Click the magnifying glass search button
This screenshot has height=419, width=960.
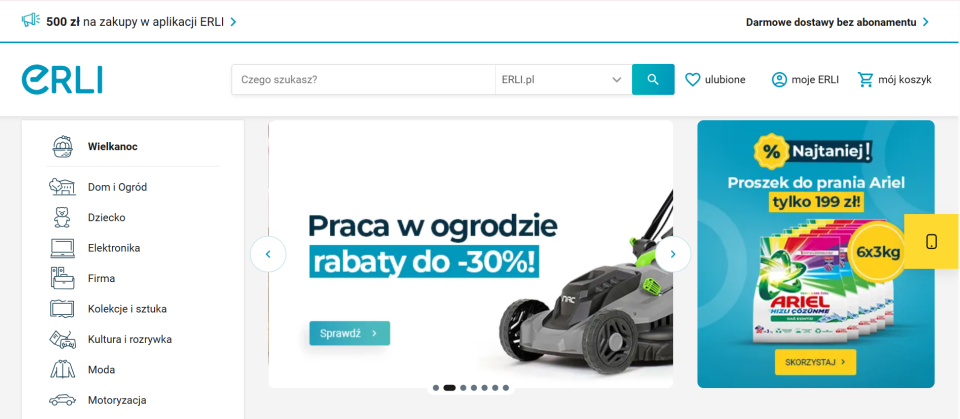[x=653, y=80]

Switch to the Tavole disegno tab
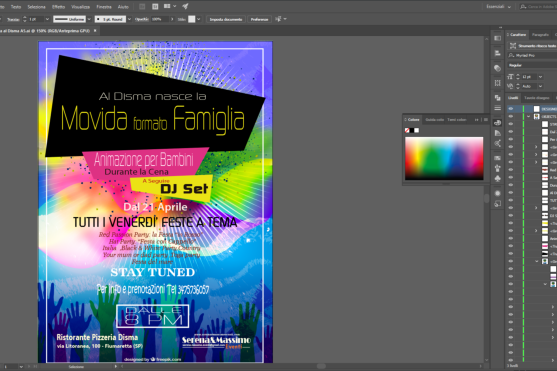(x=537, y=98)
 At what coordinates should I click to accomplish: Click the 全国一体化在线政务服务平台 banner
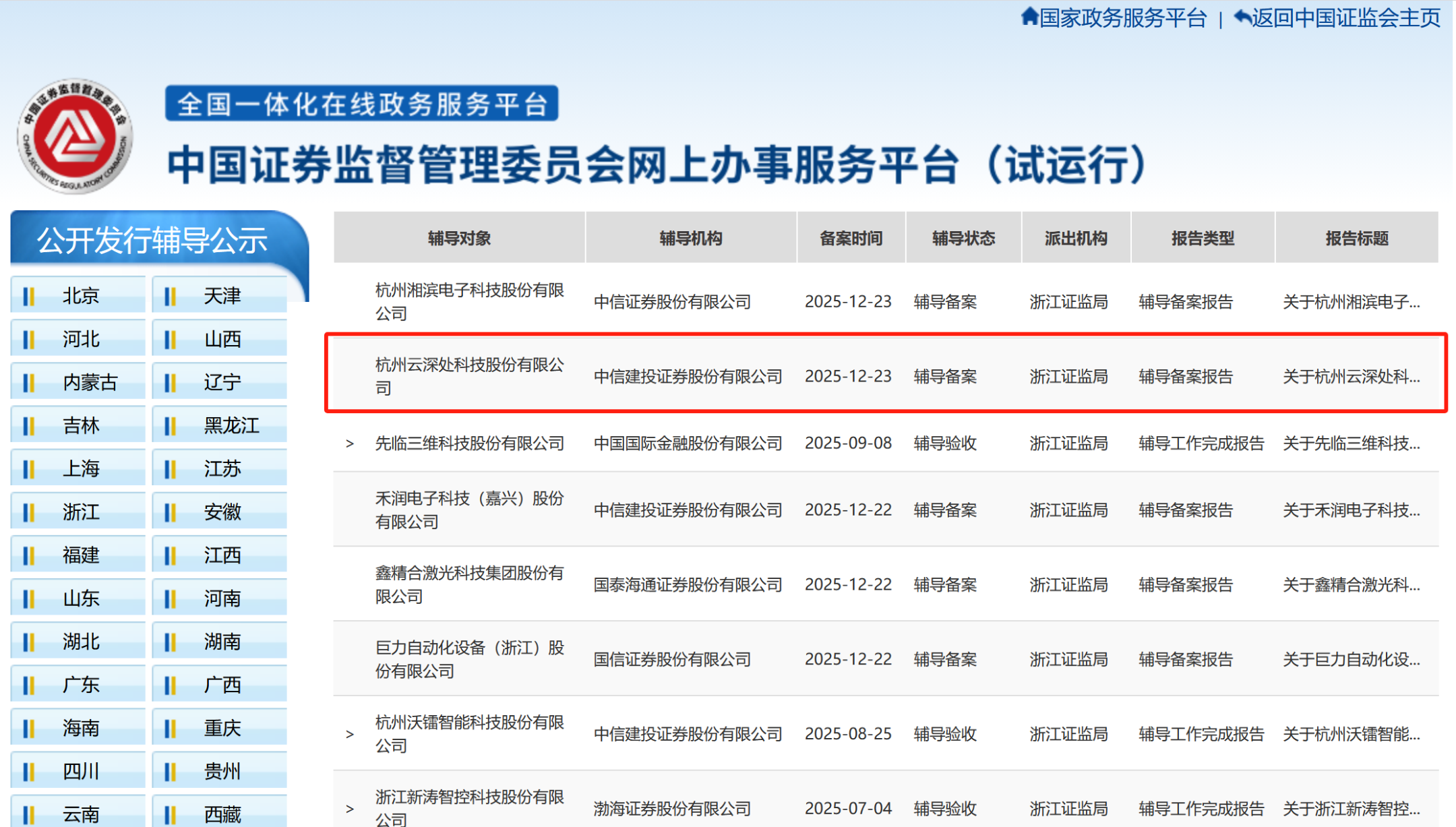(362, 104)
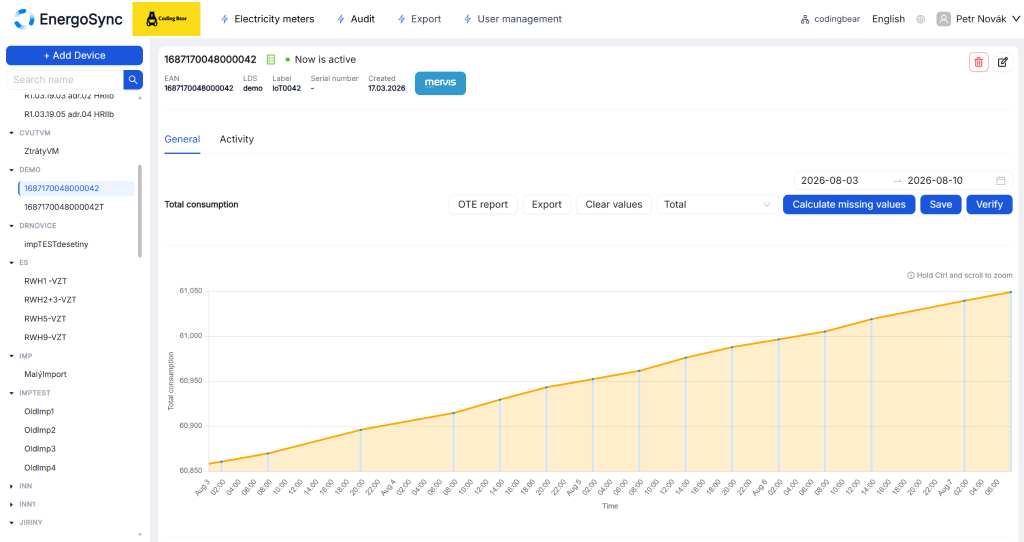Open the calendar icon in date range
1024x542 pixels.
[x=1000, y=180]
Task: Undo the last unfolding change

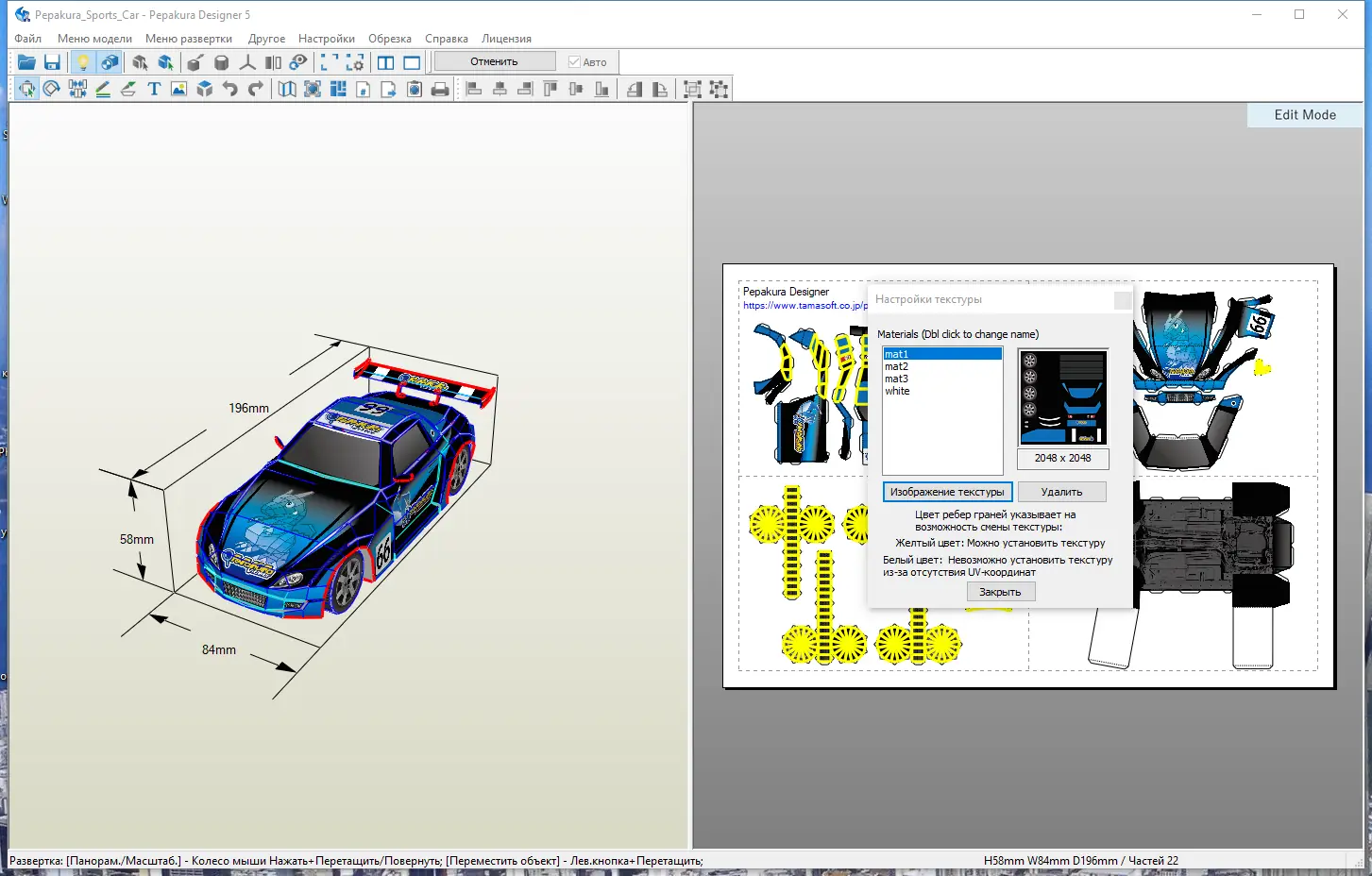Action: (229, 89)
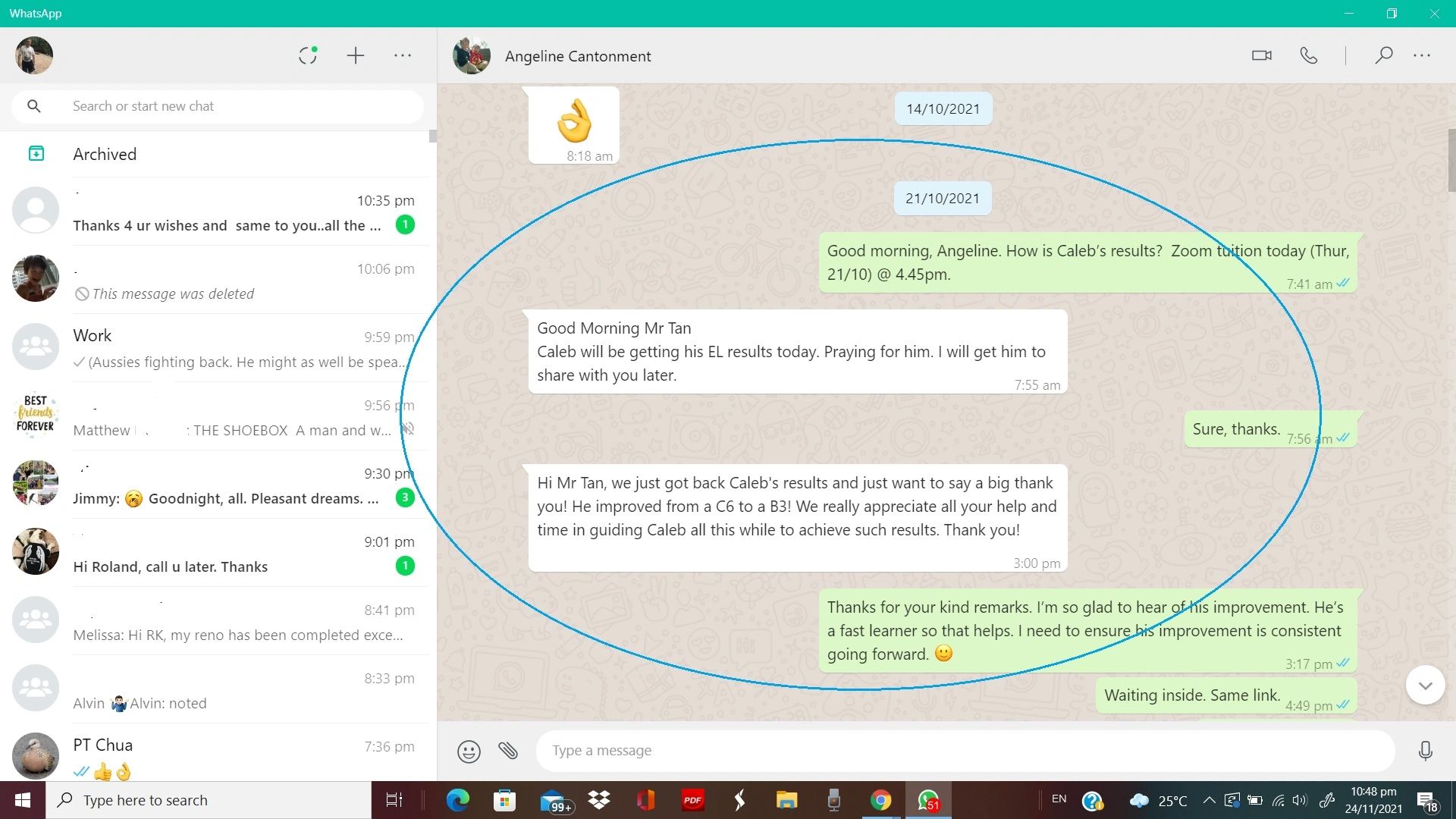Start a video call with Angeline Cantonment
This screenshot has height=819, width=1456.
pos(1261,55)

☆ ☆ ☆

_EXERCISE GOAL:_
Starting with the line containing "At what coordinates" and going on through the line containing "[x=1000, y=180]", give those items again with "banner" swapped for "header" and everything else unchanged. Leave the pictures out.

_REPLY:_
 At what coordinates should I click to accomplish: Click the 全国一体化在线政务服务平台 header
(362, 104)
Open the calendar icon in date range
1024x542 pixels.
[x=1000, y=180]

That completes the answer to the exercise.